:: Directions ::
Each record must appear in the answer exactly as it does in the data.

# # #

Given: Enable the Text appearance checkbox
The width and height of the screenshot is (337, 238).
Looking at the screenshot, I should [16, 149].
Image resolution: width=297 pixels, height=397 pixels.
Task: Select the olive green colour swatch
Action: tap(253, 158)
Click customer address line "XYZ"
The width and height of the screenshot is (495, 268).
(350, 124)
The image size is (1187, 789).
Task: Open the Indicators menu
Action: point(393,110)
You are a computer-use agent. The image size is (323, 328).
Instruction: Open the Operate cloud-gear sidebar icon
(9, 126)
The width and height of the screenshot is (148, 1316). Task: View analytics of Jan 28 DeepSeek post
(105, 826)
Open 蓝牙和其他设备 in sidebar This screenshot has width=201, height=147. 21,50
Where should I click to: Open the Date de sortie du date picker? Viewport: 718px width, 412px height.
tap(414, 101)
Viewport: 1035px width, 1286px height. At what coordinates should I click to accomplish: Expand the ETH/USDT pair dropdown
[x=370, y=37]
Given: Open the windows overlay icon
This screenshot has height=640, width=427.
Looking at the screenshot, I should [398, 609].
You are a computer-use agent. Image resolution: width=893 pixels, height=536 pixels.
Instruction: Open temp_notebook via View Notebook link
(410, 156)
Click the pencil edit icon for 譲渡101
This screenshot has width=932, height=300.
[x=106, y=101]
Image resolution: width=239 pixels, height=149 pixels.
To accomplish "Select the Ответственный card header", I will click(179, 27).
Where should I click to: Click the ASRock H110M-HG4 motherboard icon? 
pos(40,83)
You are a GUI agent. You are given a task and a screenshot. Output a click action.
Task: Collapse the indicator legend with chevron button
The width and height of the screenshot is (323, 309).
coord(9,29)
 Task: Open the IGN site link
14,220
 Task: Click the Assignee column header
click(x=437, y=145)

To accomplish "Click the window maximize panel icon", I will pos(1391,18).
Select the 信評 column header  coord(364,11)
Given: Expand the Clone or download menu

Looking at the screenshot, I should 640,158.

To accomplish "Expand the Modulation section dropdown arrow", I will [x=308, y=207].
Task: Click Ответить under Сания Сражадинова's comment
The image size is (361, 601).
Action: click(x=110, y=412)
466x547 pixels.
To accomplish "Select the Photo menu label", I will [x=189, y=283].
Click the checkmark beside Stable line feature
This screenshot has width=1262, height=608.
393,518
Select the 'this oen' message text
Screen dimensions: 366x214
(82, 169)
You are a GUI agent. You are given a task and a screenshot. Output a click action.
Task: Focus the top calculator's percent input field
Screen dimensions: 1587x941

# # #

:: Problem solution ::
Given: Enable the Text appearance checkbox
The width and height of the screenshot is (337, 238).
Looking at the screenshot, I should [16, 149].
Image resolution: width=297 pixels, height=397 pixels.
Task: Select the olive green colour swatch
Action: tap(253, 158)
Click customer address line "XYZ"
The width and height of the screenshot is (495, 268).
(350, 124)
The image size is (1187, 789).
Task: Open the Indicators menu
Action: point(393,110)
You are a computer-use agent. The image size is (323, 328).
Instruction: Open the Operate cloud-gear sidebar icon
(9, 126)
The width and height of the screenshot is (148, 1316). Task: View analytics of Jan 28 DeepSeek post
(105, 826)
Open 蓝牙和其他设备 in sidebar This screenshot has width=201, height=147. 21,50
Where should I click to: Open the Date de sortie du date picker? Viewport: 718px width, 412px height.
tap(414, 101)
Viewport: 1035px width, 1286px height. At what coordinates should I click to accomplish: Expand the ETH/USDT pair dropdown
[x=370, y=37]
Given: Open the windows overlay icon
This screenshot has height=640, width=427.
Looking at the screenshot, I should [398, 609].
You are a computer-use agent. Image resolution: width=893 pixels, height=536 pixels.
Instruction: Open temp_notebook via View Notebook link
(410, 156)
Click the pencil edit icon for 譲渡101
This screenshot has width=932, height=300.
[x=106, y=101]
Image resolution: width=239 pixels, height=149 pixels.
To accomplish "Select the Ответственный card header", I will click(179, 27).
Where should I click to: Click the ASRock H110M-HG4 motherboard icon? 
pos(40,83)
You are a GUI agent. You are given a task and a screenshot. Output a click action.
Task: Collapse the indicator legend with chevron button
The width and height of the screenshot is (323, 309).
coord(9,29)
 Task: Open the IGN site link
14,220
 Task: Click the Assignee column header
click(x=437, y=145)

To accomplish "Click the window maximize panel icon", I will pos(1391,18).
Select the 信評 column header  coord(364,11)
Given: Expand the Clone or download menu

Looking at the screenshot, I should 640,158.

To accomplish "Expand the Modulation section dropdown arrow", I will [x=308, y=207].
Task: Click Ответить under Сания Сражадинова's comment
The image size is (361, 601).
Action: click(x=110, y=412)
466x547 pixels.
To accomplish "Select the Photo menu label", I will [x=189, y=283].
Click the checkmark beside Stable line feature
This screenshot has width=1262, height=608.
393,518
Select the 'this oen' message text
Screen dimensions: 366x214
(82, 169)
You are a GUI agent. You are given a task and a screenshot. Output a click action.
Task: Focus the top calculator's percent input field
Screen dimensions: 1587x941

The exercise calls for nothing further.